What is needed =
All entries below are to be returned in full, exactly as they stand.

-----

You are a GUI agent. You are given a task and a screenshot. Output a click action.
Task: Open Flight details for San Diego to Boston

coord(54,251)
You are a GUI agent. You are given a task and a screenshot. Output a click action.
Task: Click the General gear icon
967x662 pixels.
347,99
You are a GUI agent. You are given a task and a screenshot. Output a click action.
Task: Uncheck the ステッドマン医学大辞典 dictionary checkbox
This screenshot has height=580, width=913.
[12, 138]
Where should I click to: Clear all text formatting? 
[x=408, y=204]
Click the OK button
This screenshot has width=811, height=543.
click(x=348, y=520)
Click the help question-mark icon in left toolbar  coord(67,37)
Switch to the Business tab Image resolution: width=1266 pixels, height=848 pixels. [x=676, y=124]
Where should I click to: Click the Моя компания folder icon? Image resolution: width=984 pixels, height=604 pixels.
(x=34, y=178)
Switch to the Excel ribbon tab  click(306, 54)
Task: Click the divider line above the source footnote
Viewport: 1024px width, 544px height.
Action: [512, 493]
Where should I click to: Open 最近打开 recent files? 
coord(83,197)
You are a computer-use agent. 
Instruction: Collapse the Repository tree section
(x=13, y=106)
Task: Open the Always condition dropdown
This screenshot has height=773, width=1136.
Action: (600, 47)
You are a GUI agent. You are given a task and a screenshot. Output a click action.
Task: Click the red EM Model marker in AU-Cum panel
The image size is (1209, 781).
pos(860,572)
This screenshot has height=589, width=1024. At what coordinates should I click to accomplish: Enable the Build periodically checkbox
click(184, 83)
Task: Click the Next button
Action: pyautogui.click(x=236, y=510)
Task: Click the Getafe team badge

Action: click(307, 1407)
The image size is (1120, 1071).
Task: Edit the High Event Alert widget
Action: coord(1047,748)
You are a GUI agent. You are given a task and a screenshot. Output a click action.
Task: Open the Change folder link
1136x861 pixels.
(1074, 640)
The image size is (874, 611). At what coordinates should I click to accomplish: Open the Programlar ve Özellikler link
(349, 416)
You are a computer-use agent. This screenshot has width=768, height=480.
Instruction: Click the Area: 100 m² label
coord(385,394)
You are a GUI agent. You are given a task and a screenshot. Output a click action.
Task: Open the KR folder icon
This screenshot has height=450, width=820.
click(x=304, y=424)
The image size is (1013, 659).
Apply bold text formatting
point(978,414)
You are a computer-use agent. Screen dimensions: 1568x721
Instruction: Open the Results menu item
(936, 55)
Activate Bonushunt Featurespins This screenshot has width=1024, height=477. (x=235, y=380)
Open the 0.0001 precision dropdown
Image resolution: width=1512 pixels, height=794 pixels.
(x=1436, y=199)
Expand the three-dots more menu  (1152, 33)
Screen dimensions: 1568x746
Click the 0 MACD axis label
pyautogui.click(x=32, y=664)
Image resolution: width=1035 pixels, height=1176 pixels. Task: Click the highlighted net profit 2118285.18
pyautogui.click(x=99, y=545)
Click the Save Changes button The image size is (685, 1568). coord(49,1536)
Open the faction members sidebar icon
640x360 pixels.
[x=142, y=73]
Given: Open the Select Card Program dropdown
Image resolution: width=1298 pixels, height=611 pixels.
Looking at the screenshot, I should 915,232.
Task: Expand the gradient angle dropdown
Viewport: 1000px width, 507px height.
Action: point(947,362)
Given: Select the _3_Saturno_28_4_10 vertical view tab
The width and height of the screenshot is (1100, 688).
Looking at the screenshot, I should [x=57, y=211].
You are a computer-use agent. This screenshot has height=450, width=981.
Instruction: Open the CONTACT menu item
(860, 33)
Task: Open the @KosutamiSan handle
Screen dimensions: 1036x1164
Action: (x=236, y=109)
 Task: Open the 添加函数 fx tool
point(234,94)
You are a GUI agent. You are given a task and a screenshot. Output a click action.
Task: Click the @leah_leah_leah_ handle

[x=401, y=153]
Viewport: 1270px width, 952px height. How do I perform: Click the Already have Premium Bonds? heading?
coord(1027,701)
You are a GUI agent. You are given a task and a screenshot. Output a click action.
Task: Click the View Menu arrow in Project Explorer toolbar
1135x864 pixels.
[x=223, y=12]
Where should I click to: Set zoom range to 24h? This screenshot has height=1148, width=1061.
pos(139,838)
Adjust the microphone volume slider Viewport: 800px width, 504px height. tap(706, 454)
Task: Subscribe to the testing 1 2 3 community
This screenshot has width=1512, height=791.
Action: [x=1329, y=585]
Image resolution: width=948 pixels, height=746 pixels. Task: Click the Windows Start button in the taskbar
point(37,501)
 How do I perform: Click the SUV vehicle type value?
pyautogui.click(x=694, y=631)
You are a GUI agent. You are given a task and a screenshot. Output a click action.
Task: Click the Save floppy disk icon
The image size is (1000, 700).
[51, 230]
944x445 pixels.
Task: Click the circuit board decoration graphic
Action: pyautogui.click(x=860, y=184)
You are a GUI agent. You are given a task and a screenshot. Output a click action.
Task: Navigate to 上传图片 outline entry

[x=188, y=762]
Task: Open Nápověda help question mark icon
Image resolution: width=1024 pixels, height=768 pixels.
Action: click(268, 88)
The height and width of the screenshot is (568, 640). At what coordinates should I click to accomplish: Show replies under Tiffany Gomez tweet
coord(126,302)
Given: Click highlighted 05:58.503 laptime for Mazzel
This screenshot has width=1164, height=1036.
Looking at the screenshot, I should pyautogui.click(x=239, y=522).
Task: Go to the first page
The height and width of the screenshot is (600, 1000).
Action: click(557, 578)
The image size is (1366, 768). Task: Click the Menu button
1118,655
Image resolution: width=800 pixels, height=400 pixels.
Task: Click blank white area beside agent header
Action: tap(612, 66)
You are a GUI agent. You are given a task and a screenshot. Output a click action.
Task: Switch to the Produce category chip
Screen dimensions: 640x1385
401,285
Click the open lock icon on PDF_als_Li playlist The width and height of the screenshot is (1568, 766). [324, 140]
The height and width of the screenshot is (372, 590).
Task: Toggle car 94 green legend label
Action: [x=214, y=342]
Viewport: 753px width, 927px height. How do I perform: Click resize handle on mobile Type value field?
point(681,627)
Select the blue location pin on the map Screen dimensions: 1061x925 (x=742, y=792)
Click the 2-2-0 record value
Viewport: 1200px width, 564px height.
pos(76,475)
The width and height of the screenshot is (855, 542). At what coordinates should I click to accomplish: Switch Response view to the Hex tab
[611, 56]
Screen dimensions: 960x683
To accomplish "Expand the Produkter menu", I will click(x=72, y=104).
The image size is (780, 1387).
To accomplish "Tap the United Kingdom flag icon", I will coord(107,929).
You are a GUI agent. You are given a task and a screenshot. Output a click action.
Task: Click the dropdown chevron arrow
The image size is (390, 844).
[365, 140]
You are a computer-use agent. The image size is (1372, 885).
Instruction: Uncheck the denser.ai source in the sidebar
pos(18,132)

-----

Exercise output =
You are a GUI agent. You are given a task and a screenshot. Output a click action.
Task: Open Flight details for San Diego to Boston

coord(54,251)
You are a GUI agent. You are given a task and a screenshot. Output a click action.
Task: Click the General gear icon
967x662 pixels.
347,99
You are a GUI agent. You are given a task and a screenshot. Output a click action.
Task: Uncheck the ステッドマン医学大辞典 dictionary checkbox
This screenshot has height=580, width=913.
[12, 138]
Where should I click to: Clear all text formatting? 
[x=408, y=204]
Click the OK button
This screenshot has width=811, height=543.
click(x=348, y=520)
Click the help question-mark icon in left toolbar  coord(67,37)
Switch to the Business tab Image resolution: width=1266 pixels, height=848 pixels. [x=676, y=124]
Where should I click to: Click the Моя компания folder icon? Image resolution: width=984 pixels, height=604 pixels.
(x=34, y=178)
Switch to the Excel ribbon tab  click(306, 54)
Task: Click the divider line above the source footnote
Viewport: 1024px width, 544px height.
Action: [512, 493]
Where should I click to: Open 最近打开 recent files? 
coord(83,197)
You are a computer-use agent. 
Instruction: Collapse the Repository tree section
(x=13, y=106)
Task: Open the Always condition dropdown
This screenshot has height=773, width=1136.
Action: (600, 47)
You are a GUI agent. You are given a task and a screenshot. Output a click action.
Task: Click the red EM Model marker in AU-Cum panel
The image size is (1209, 781).
pos(860,572)
This screenshot has height=589, width=1024. At what coordinates should I click to accomplish: Enable the Build periodically checkbox
click(184, 83)
Task: Click the Next button
Action: pyautogui.click(x=236, y=510)
Task: Click the Getafe team badge

Action: click(307, 1407)
The image size is (1120, 1071).
Task: Edit the High Event Alert widget
Action: coord(1047,748)
You are a GUI agent. You are given a task and a screenshot. Output a click action.
Task: Open the Change folder link
1136x861 pixels.
(1074, 640)
The image size is (874, 611). At what coordinates should I click to accomplish: Open the Programlar ve Özellikler link
(349, 416)
You are a computer-use agent. This screenshot has width=768, height=480.
Instruction: Click the Area: 100 m² label
coord(385,394)
You are a GUI agent. You are given a task and a screenshot. Output a click action.
Task: Open the KR folder icon
This screenshot has height=450, width=820.
click(x=304, y=424)
The image size is (1013, 659).
Apply bold text formatting
point(978,414)
You are a computer-use agent. Screen dimensions: 1568x721
Instruction: Open the Results menu item
(936, 55)
Activate Bonushunt Featurespins This screenshot has width=1024, height=477. (x=235, y=380)
Open the 0.0001 precision dropdown
Image resolution: width=1512 pixels, height=794 pixels.
(x=1436, y=199)
Expand the three-dots more menu  (1152, 33)
Screen dimensions: 1568x746
Click the 0 MACD axis label
pyautogui.click(x=32, y=664)
Image resolution: width=1035 pixels, height=1176 pixels. Task: Click the highlighted net profit 2118285.18
pyautogui.click(x=99, y=545)
Click the Save Changes button The image size is (685, 1568). coord(49,1536)
Open the faction members sidebar icon
640x360 pixels.
[x=142, y=73]
Given: Open the Select Card Program dropdown
Image resolution: width=1298 pixels, height=611 pixels.
Looking at the screenshot, I should 915,232.
Task: Expand the gradient angle dropdown
Viewport: 1000px width, 507px height.
Action: point(947,362)
Given: Select the _3_Saturno_28_4_10 vertical view tab
The width and height of the screenshot is (1100, 688).
Looking at the screenshot, I should [x=57, y=211].
You are a computer-use agent. This screenshot has height=450, width=981.
Instruction: Open the CONTACT menu item
(860, 33)
Task: Open the @KosutamiSan handle
Screen dimensions: 1036x1164
Action: (x=236, y=109)
 Task: Open the 添加函数 fx tool
point(234,94)
You are a GUI agent. You are given a task and a screenshot. Output a click action.
Task: Click the @leah_leah_leah_ handle

[x=401, y=153]
Viewport: 1270px width, 952px height. How do I perform: Click the Already have Premium Bonds? heading?
coord(1027,701)
You are a GUI agent. You are given a task and a screenshot. Output a click action.
Task: Click the View Menu arrow in Project Explorer toolbar
1135x864 pixels.
[x=223, y=12]
Where should I click to: Set zoom range to 24h? This screenshot has height=1148, width=1061.
pos(139,838)
Adjust the microphone volume slider Viewport: 800px width, 504px height. tap(706, 454)
Task: Subscribe to the testing 1 2 3 community
This screenshot has width=1512, height=791.
Action: [x=1329, y=585]
Image resolution: width=948 pixels, height=746 pixels. Task: Click the Windows Start button in the taskbar
point(37,501)
 How do I perform: Click the SUV vehicle type value?
pyautogui.click(x=694, y=631)
You are a GUI agent. You are given a task and a screenshot. Output a click action.
Task: Click the Save floppy disk icon
The image size is (1000, 700).
[51, 230]
944x445 pixels.
Task: Click the circuit board decoration graphic
Action: pyautogui.click(x=860, y=184)
You are a GUI agent. You are given a task and a screenshot. Output a click action.
Task: Navigate to 上传图片 outline entry

[x=188, y=762]
Task: Open Nápověda help question mark icon
Image resolution: width=1024 pixels, height=768 pixels.
Action: click(268, 88)
The height and width of the screenshot is (568, 640). At what coordinates should I click to accomplish: Show replies under Tiffany Gomez tweet
coord(126,302)
Given: Click highlighted 05:58.503 laptime for Mazzel
This screenshot has width=1164, height=1036.
Looking at the screenshot, I should pyautogui.click(x=239, y=522).
Task: Go to the first page
The height and width of the screenshot is (600, 1000).
Action: click(557, 578)
The image size is (1366, 768). Task: Click the Menu button
1118,655
Image resolution: width=800 pixels, height=400 pixels.
Task: Click blank white area beside agent header
Action: tap(612, 66)
You are a GUI agent. You are given a task and a screenshot. Output a click action.
Task: Switch to the Produce category chip
Screen dimensions: 640x1385
401,285
Click the open lock icon on PDF_als_Li playlist The width and height of the screenshot is (1568, 766). [324, 140]
The height and width of the screenshot is (372, 590).
Task: Toggle car 94 green legend label
Action: [x=214, y=342]
Viewport: 753px width, 927px height. How do I perform: Click resize handle on mobile Type value field?
point(681,627)
Select the blue location pin on the map Screen dimensions: 1061x925 (x=742, y=792)
Click the 2-2-0 record value
Viewport: 1200px width, 564px height.
pos(76,475)
The width and height of the screenshot is (855, 542). At what coordinates should I click to accomplish: Switch Response view to the Hex tab
[611, 56]
Screen dimensions: 960x683
To accomplish "Expand the Produkter menu", I will click(x=72, y=104).
The image size is (780, 1387).
To accomplish "Tap the United Kingdom flag icon", I will coord(107,929).
You are a GUI agent. You are given a task and a screenshot. Output a click action.
Task: Click the dropdown chevron arrow
The image size is (390, 844).
[365, 140]
You are a computer-use agent. The image size is (1372, 885).
Instruction: Uncheck the denser.ai source in the sidebar
pos(18,132)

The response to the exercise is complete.